Stored entries

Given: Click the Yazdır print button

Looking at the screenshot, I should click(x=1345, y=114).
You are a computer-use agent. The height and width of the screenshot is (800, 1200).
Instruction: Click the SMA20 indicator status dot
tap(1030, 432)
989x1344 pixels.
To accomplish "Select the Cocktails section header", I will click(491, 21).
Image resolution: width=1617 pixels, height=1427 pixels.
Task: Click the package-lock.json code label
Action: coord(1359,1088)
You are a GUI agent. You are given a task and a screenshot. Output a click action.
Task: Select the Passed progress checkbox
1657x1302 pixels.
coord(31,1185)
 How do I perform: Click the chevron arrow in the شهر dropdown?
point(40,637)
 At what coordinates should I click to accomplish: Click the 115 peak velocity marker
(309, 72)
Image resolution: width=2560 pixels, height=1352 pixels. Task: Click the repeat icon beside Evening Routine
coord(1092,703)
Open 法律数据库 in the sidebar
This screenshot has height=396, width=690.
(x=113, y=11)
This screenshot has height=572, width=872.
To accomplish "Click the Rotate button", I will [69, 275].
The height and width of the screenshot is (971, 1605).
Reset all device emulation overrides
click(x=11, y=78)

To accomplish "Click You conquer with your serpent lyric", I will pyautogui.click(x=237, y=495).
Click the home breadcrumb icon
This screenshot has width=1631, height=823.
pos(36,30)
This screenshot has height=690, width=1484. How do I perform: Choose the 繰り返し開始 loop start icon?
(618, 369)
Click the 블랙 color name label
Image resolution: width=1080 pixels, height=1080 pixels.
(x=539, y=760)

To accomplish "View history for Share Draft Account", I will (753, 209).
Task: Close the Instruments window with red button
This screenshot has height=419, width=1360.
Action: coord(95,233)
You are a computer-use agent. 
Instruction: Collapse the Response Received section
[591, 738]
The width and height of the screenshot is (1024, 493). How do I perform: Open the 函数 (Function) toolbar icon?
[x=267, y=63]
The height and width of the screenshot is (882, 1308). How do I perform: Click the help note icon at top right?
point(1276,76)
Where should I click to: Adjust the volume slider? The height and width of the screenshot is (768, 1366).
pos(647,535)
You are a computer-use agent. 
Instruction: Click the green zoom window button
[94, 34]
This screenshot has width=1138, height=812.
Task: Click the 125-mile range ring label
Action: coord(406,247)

### What the exercise asks
Copy all lines from the data above that contain the word "with".

### Task response
To accomplish "Click You conquer with your serpent lyric", I will pyautogui.click(x=237, y=495).
Task: Close the Instruments window with red button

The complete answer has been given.